Proteomics as a Metrological Tool to Evaluate Genome Annotation Accuracy Following De Novo Genome Assembly: A Case Study Using the Atlantic Bottlenose Dolphin (Tursiops truncatus)
Round 1
Reviewer 1 Report
In this MS, Neely et al. have unveiled a compelling approach to assess genome annotation accuracy using proteomics in their study of the Atlantic bottlenose dolphin. The introduction of the NP10 metric is innovative and reflects an interesting aspect of quality measurement. The results are promising, with a 21% improvement in NP10 for the T. truncatus genome, signifying proteomics as a potent tool in this field. The design is methodologically robust and the manuscript offers valuable insights into both existing and potential future applications of proteomics in non-model organisms. Though the paper is well-written and substantiated with relevant data, I have some minor concerns and suggestions that could further refine and clarify certain sections.
Line 11. This sentence is somewhat complex.
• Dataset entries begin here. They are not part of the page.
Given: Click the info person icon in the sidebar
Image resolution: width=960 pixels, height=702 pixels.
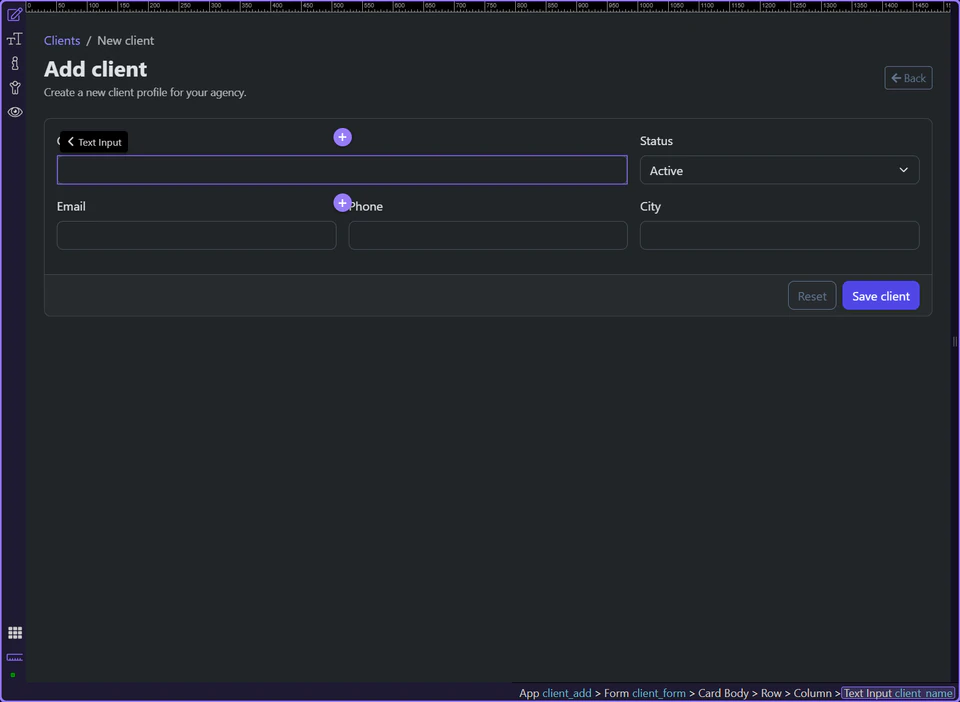Looking at the screenshot, I should pos(14,63).
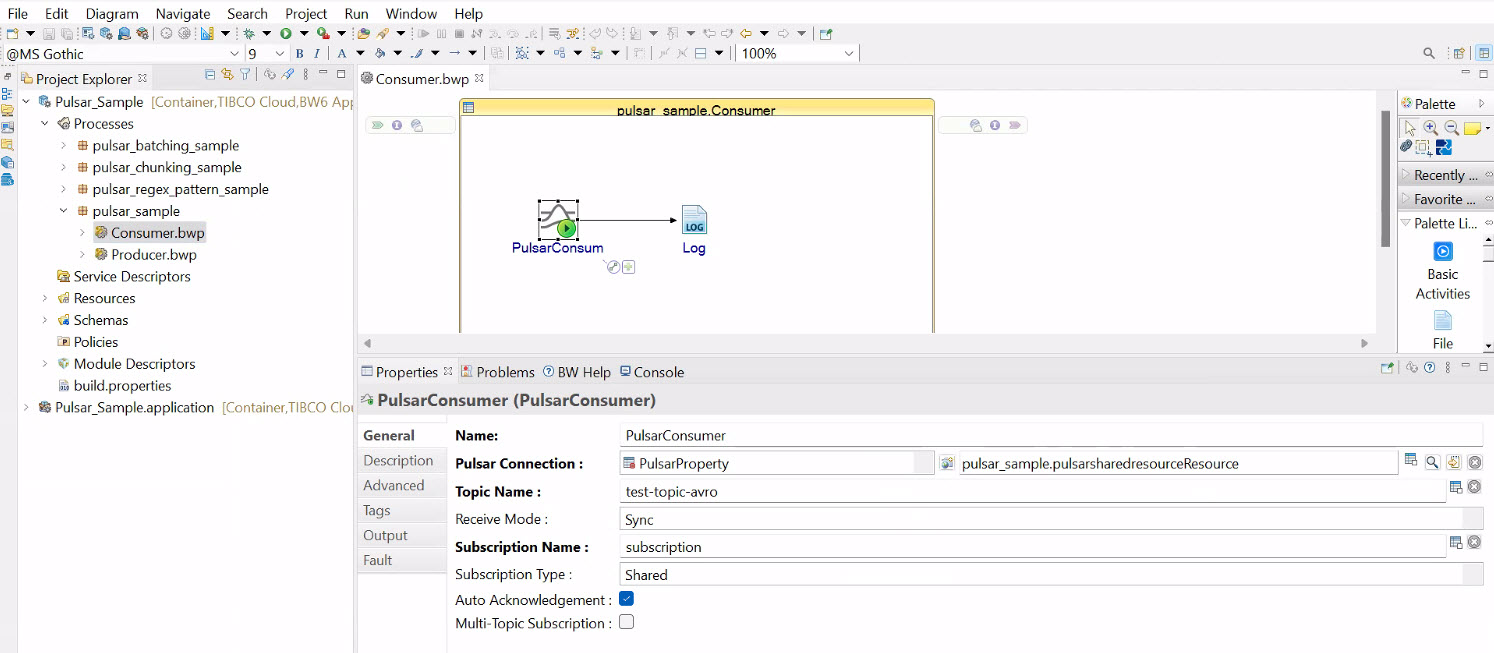Image resolution: width=1494 pixels, height=653 pixels.
Task: Click the Zoom Out palette tool
Action: pyautogui.click(x=1451, y=128)
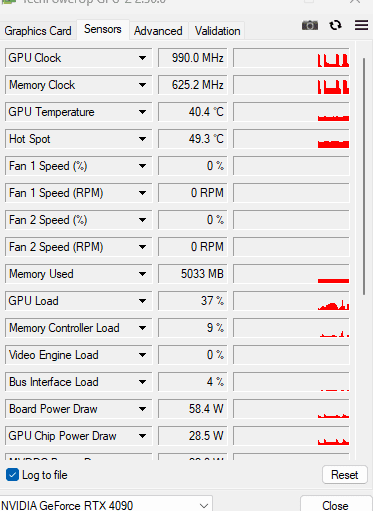This screenshot has height=511, width=373.
Task: Click the refresh arrows icon
Action: coord(335,25)
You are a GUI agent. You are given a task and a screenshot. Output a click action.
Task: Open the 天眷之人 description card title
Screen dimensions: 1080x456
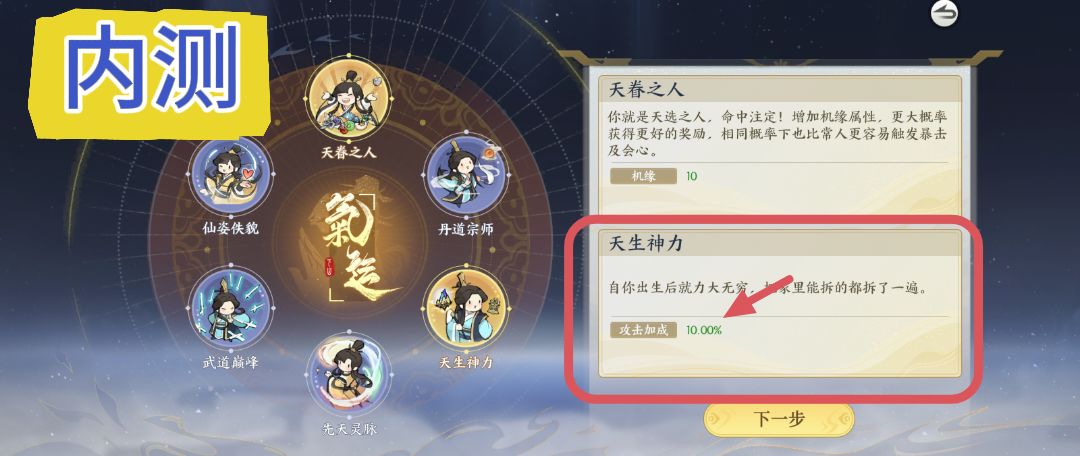tap(647, 90)
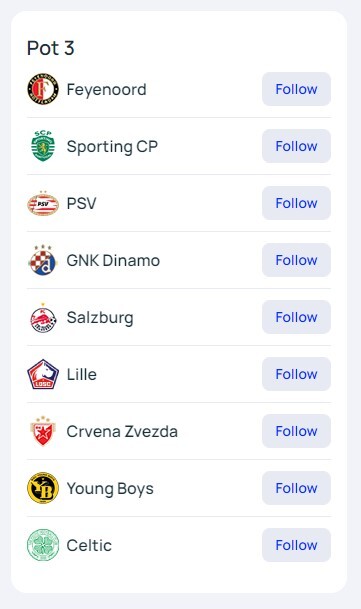Open the Salzburg red bull crest

[43, 317]
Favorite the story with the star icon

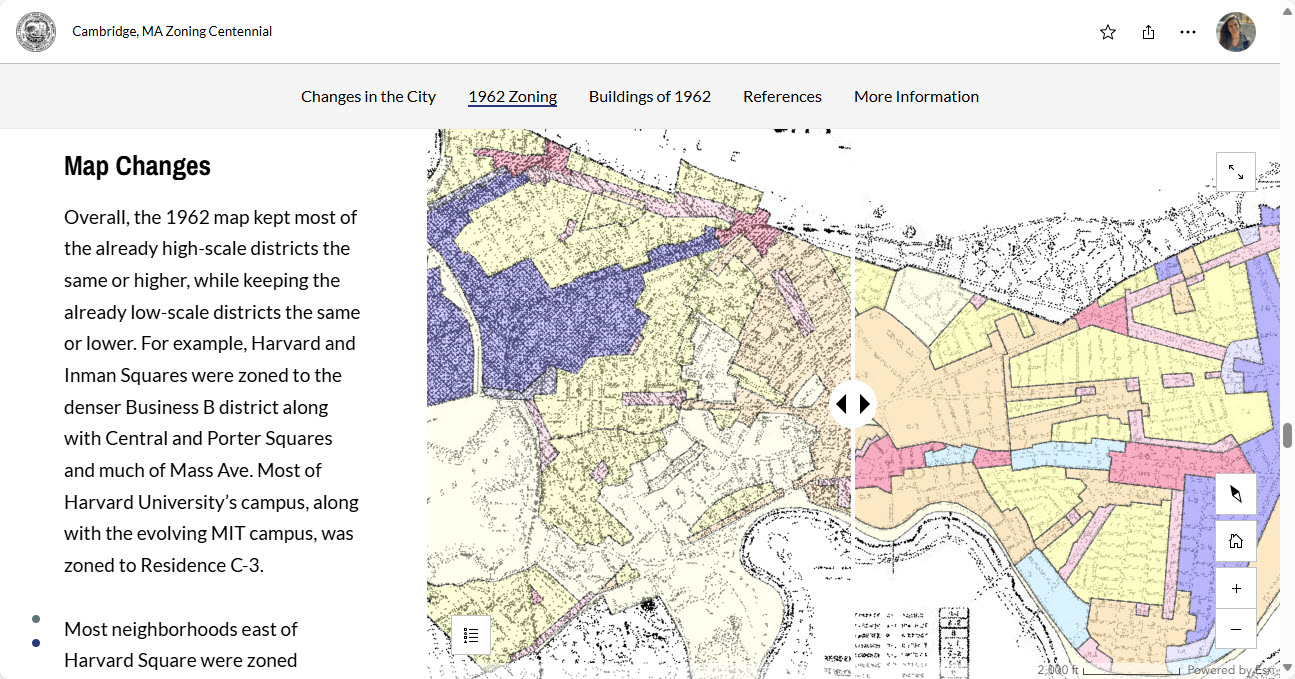click(1108, 32)
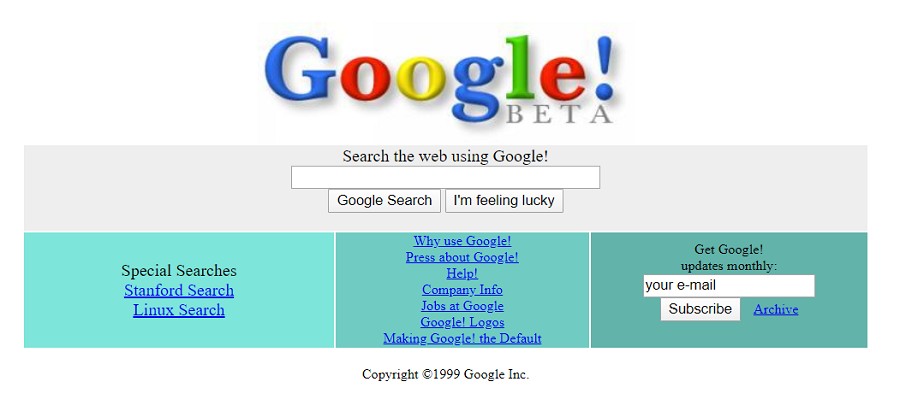
Task: Open the Jobs at Google link
Action: click(463, 306)
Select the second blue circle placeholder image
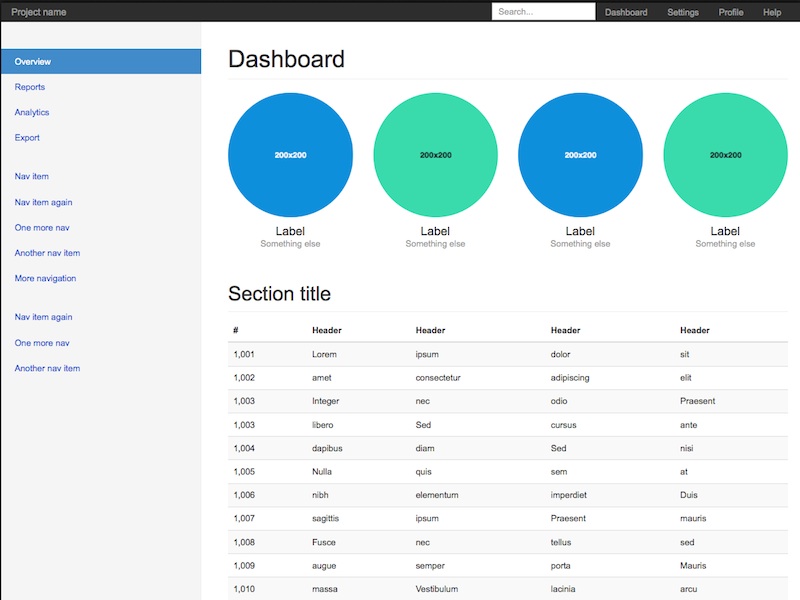The image size is (800, 600). tap(580, 155)

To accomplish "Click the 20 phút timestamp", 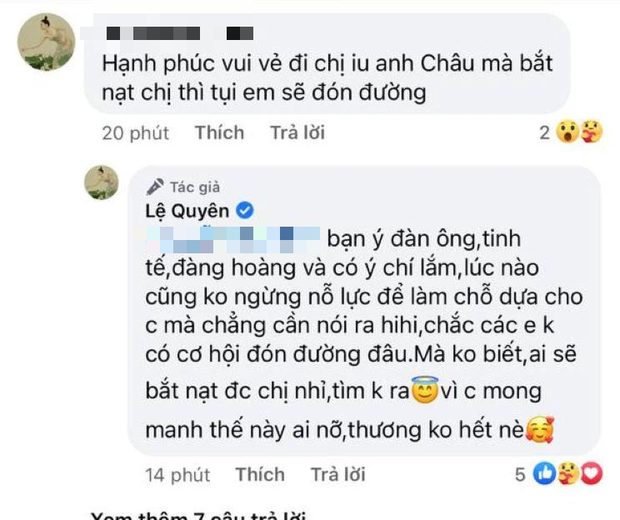I will click(135, 133).
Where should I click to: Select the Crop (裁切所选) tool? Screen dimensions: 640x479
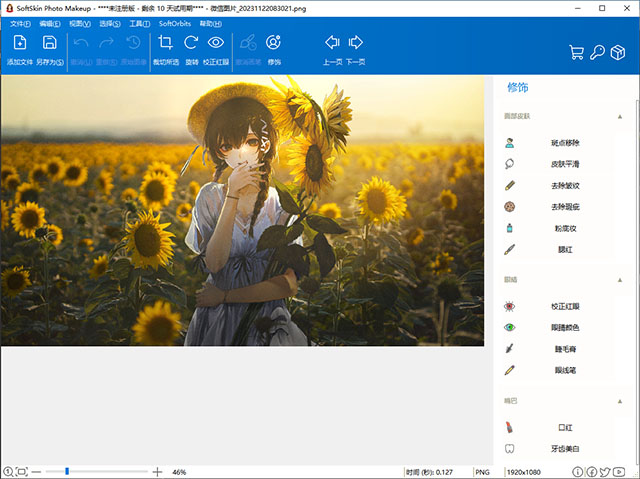[x=165, y=44]
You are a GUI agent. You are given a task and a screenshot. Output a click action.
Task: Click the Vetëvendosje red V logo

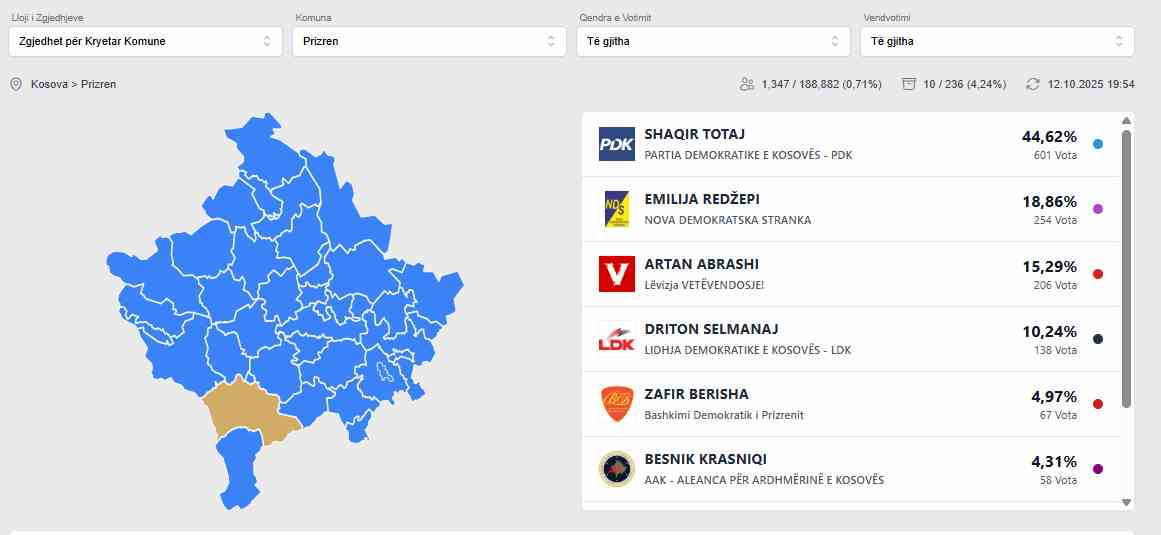[616, 274]
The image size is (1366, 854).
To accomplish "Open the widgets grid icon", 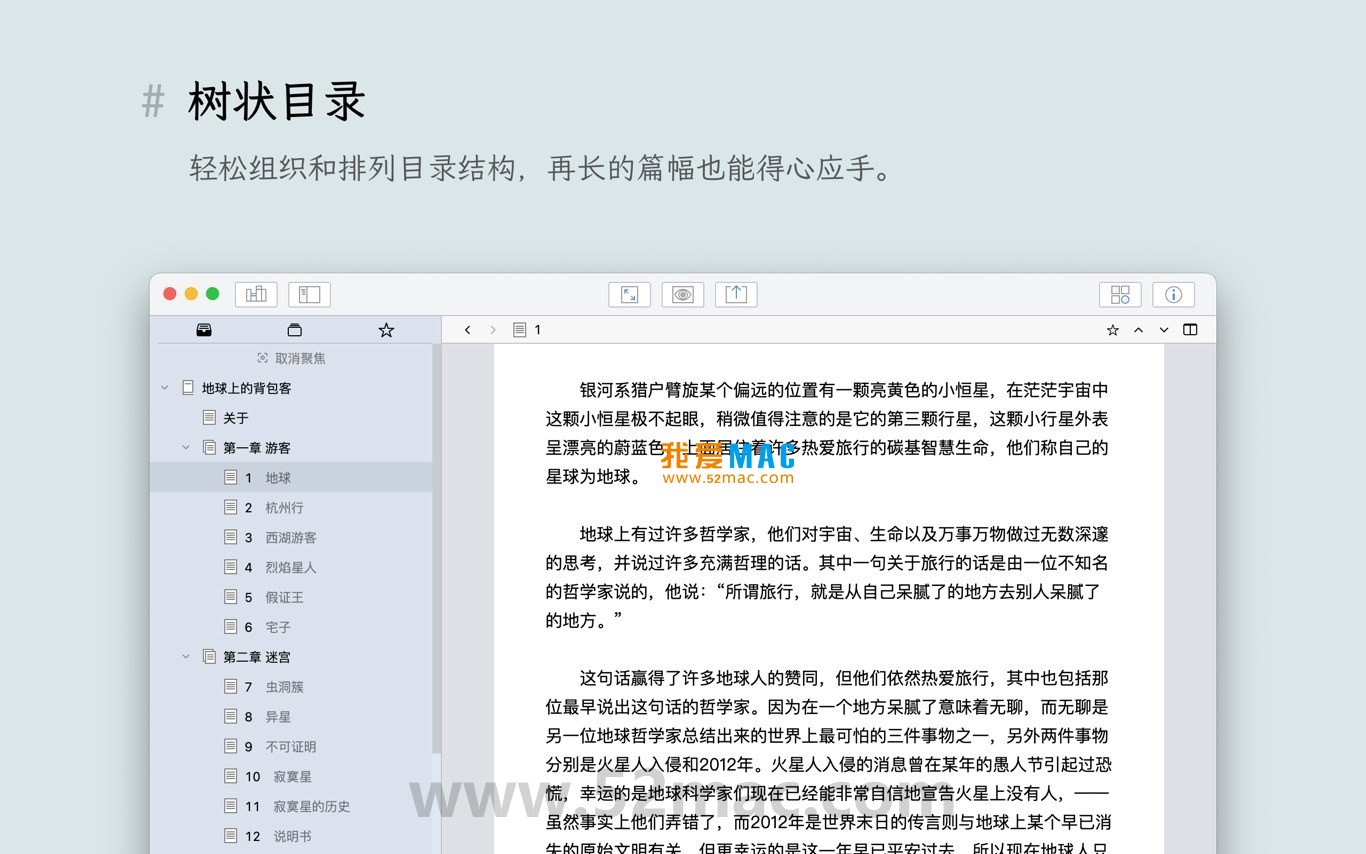I will tap(1119, 294).
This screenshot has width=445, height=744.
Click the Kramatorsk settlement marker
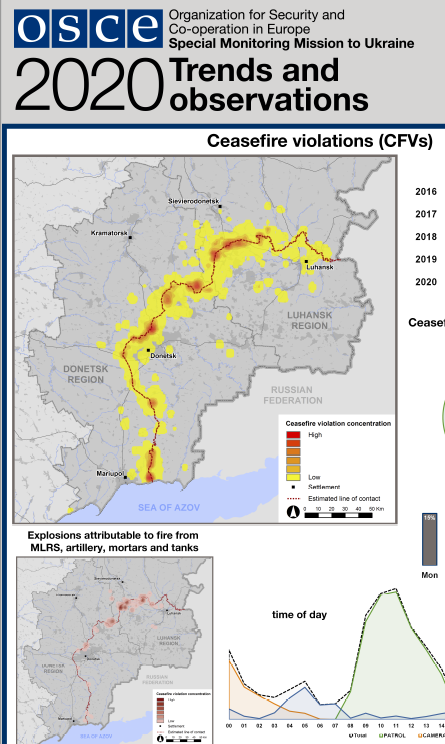pos(130,237)
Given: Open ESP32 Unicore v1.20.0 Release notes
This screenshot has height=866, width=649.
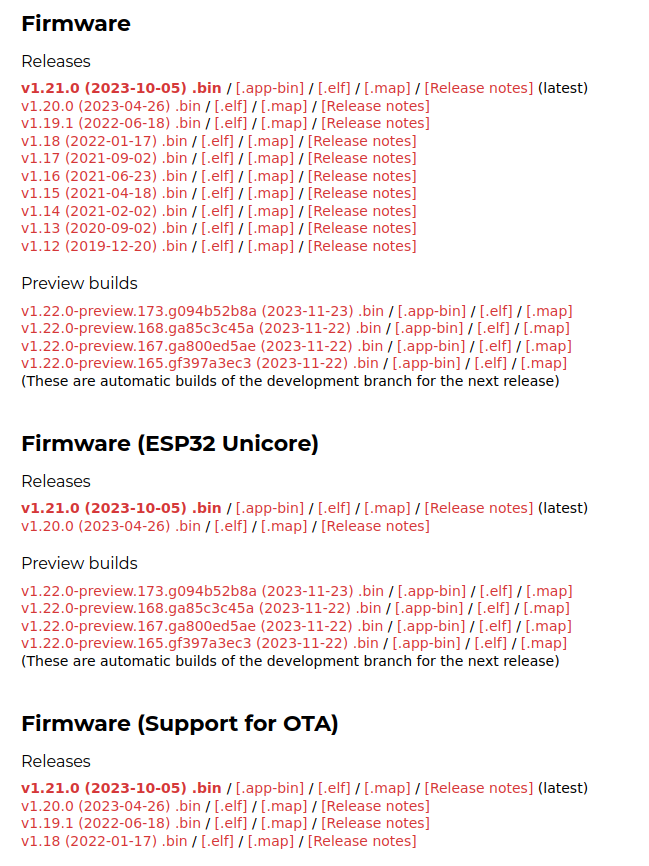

Consider restructuring for clarity, such as: "Using the 2016 Atlantic bottlenose dolphin NCBI RefSeq annotation and mass spectrometry-based proteomic analysis of six tissues, we confirmed 10,402 proteins from 4,711 protein groups, constituting nearly one-third of the possible predicted proteins."
Line 29. It might be beneficial to include some quantitative information or references that detail the scale of cost reduction and improvement in read lengths.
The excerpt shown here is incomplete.